Reproduce word for word the lines of material from the line containing "Viewport: 404px width, 206px height." through the line containing "(x=579, y=252)", including both of those lines.

- Data to process:
··········

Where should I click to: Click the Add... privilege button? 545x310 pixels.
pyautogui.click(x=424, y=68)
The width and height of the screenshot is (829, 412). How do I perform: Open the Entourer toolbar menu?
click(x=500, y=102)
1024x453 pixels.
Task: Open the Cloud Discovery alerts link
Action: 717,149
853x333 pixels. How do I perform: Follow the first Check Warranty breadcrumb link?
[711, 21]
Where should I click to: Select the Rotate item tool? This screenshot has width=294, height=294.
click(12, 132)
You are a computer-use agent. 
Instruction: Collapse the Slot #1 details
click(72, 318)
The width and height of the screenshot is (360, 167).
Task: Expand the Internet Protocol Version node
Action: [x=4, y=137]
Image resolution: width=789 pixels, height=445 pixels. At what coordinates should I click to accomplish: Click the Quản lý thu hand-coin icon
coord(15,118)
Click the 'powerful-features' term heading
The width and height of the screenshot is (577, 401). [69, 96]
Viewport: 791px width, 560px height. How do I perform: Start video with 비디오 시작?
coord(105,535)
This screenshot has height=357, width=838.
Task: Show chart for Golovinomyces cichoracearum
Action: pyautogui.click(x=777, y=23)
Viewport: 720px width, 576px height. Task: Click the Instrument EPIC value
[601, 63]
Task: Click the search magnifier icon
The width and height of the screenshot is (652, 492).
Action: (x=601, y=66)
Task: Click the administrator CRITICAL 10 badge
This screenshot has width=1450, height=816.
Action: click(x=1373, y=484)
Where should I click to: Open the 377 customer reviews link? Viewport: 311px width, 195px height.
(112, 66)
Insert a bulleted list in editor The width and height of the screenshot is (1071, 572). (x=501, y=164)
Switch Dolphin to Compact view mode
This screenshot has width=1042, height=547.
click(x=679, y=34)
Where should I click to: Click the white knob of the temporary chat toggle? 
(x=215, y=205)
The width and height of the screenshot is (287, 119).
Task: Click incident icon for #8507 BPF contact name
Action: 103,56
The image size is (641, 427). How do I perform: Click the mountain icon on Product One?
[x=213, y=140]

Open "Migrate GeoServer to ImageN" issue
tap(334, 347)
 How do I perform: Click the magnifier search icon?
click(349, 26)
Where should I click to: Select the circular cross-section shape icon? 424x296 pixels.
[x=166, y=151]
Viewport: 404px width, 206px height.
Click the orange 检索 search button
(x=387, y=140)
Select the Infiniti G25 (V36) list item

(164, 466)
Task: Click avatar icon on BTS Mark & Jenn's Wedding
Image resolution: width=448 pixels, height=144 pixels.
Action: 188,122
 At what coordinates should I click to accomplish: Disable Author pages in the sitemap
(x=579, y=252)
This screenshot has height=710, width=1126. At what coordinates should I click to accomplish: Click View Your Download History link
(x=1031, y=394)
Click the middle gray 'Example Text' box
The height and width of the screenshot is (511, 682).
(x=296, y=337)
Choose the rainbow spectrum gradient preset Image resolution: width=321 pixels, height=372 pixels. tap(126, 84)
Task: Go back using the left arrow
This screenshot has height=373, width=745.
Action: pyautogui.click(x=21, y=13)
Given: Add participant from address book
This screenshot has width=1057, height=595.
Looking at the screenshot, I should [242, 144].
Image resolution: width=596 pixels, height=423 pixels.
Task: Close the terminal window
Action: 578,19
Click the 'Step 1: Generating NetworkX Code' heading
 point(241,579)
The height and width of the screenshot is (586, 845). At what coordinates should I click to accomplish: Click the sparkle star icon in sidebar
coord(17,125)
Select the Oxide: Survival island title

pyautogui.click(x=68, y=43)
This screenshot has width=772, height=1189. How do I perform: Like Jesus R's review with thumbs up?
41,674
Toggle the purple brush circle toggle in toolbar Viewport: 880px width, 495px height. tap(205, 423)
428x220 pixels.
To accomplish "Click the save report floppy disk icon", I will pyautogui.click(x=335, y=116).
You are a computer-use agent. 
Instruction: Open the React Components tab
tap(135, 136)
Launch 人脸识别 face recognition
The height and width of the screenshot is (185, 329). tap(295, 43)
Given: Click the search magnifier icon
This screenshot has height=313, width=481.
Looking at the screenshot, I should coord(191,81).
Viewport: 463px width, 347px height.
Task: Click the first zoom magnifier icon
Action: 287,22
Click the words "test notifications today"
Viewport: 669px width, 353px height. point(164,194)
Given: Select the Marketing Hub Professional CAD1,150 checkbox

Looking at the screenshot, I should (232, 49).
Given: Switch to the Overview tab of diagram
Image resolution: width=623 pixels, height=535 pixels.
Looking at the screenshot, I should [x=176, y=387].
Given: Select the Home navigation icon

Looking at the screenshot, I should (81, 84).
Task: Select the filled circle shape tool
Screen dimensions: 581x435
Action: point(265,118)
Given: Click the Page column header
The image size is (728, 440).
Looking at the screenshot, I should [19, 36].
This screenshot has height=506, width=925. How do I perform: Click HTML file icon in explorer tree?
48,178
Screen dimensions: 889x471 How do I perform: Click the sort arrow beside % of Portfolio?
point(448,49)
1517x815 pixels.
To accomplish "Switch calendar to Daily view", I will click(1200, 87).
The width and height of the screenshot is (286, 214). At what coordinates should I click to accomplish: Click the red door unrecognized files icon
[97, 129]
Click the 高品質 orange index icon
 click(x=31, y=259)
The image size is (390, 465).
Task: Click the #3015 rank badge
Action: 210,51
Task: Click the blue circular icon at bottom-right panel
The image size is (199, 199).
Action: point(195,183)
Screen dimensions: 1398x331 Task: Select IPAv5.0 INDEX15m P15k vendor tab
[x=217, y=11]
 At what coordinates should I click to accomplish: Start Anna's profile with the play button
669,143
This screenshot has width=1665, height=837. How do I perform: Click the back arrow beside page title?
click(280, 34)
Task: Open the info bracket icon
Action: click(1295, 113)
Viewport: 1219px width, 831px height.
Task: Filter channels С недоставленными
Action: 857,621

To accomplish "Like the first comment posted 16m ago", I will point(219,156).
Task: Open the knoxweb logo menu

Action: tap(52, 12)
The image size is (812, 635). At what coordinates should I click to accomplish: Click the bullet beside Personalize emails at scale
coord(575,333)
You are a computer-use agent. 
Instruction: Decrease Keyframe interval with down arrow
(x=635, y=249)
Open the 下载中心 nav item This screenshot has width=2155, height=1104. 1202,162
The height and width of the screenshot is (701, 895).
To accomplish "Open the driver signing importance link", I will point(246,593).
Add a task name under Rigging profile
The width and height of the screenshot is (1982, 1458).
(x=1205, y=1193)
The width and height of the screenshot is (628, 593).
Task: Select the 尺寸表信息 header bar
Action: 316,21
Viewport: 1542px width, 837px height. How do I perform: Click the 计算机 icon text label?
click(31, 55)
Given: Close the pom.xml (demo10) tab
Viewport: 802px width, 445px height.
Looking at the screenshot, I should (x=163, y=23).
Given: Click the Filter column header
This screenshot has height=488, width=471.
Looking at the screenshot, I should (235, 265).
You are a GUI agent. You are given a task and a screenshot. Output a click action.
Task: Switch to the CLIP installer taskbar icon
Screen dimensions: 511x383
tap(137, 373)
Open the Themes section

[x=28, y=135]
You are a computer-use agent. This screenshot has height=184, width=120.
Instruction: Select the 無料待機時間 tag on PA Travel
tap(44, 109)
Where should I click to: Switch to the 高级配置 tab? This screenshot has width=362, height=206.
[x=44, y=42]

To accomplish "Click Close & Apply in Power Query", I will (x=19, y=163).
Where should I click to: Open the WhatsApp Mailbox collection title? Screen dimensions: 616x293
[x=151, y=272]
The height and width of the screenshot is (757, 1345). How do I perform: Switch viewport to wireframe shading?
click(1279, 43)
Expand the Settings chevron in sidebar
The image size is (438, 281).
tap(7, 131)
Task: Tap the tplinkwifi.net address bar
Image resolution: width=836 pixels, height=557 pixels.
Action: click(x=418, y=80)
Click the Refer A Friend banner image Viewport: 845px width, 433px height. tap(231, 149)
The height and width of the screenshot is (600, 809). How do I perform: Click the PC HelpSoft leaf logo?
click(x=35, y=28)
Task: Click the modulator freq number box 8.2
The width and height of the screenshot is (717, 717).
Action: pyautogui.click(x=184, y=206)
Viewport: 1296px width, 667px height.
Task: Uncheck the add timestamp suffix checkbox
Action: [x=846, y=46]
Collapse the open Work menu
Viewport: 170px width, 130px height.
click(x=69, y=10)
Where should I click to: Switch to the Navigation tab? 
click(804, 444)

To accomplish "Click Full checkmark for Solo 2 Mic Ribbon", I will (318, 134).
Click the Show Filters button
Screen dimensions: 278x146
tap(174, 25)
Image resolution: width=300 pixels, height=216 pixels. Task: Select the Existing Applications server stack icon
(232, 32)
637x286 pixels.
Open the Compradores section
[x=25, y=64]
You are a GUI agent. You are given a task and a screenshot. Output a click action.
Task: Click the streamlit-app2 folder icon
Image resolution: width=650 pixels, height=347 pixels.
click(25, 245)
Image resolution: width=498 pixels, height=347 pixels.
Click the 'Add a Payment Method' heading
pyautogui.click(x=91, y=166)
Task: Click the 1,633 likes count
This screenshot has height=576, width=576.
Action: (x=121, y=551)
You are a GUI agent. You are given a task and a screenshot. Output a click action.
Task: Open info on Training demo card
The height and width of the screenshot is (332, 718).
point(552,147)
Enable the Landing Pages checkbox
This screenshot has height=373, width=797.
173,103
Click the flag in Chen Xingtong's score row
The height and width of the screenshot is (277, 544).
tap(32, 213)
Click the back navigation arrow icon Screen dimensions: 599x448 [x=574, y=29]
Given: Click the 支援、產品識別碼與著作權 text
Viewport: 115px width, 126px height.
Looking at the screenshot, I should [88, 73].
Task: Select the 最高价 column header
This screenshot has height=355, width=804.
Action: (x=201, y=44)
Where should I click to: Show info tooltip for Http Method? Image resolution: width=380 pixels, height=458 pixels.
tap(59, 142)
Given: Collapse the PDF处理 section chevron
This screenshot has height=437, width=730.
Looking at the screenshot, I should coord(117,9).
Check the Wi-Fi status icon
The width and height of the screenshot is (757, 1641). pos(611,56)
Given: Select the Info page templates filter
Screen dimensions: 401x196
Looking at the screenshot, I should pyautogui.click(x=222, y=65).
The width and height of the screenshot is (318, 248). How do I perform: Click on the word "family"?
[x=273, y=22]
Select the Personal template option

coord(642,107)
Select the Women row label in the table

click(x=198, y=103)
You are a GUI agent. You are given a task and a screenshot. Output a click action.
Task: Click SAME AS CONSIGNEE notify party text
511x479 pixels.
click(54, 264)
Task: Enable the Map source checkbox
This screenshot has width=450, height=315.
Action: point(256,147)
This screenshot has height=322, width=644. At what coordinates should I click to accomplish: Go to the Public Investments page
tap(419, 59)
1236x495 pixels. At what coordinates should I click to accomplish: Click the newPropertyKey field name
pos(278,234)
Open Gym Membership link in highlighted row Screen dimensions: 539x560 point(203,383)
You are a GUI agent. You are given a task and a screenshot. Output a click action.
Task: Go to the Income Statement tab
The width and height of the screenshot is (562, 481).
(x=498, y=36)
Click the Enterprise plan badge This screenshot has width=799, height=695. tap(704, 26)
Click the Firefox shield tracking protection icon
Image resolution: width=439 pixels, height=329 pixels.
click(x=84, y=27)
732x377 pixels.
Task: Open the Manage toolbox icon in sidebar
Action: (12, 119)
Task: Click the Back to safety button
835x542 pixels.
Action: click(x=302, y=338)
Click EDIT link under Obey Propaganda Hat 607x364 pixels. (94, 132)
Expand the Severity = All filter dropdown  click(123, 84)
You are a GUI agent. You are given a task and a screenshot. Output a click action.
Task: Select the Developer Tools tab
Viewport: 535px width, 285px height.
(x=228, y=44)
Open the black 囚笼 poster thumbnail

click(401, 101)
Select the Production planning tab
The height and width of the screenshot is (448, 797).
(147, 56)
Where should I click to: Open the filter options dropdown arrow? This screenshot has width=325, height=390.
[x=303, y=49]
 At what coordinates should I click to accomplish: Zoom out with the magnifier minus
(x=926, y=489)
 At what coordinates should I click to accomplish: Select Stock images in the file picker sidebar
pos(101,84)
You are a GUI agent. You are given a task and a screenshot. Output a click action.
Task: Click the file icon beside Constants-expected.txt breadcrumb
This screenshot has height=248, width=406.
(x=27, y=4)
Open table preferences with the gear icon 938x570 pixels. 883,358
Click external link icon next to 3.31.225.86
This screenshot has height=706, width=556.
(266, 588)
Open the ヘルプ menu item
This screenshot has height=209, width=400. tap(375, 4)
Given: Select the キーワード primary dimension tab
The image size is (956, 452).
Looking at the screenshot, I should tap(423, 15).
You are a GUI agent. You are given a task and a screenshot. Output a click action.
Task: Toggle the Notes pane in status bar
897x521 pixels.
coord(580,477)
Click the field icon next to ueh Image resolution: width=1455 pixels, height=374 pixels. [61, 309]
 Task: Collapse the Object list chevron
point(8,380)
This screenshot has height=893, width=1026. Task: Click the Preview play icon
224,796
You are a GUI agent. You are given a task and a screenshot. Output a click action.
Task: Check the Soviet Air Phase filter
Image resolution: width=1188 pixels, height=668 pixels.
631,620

··········

- Answer in full:
Viewport: 404px width, 206px height.
Click the orange 检索 search button
(x=387, y=140)
Select the Infiniti G25 (V36) list item

(164, 466)
Task: Click avatar icon on BTS Mark & Jenn's Wedding
Image resolution: width=448 pixels, height=144 pixels.
Action: 188,122
 At what coordinates should I click to accomplish: Disable Author pages in the sitemap
(x=579, y=252)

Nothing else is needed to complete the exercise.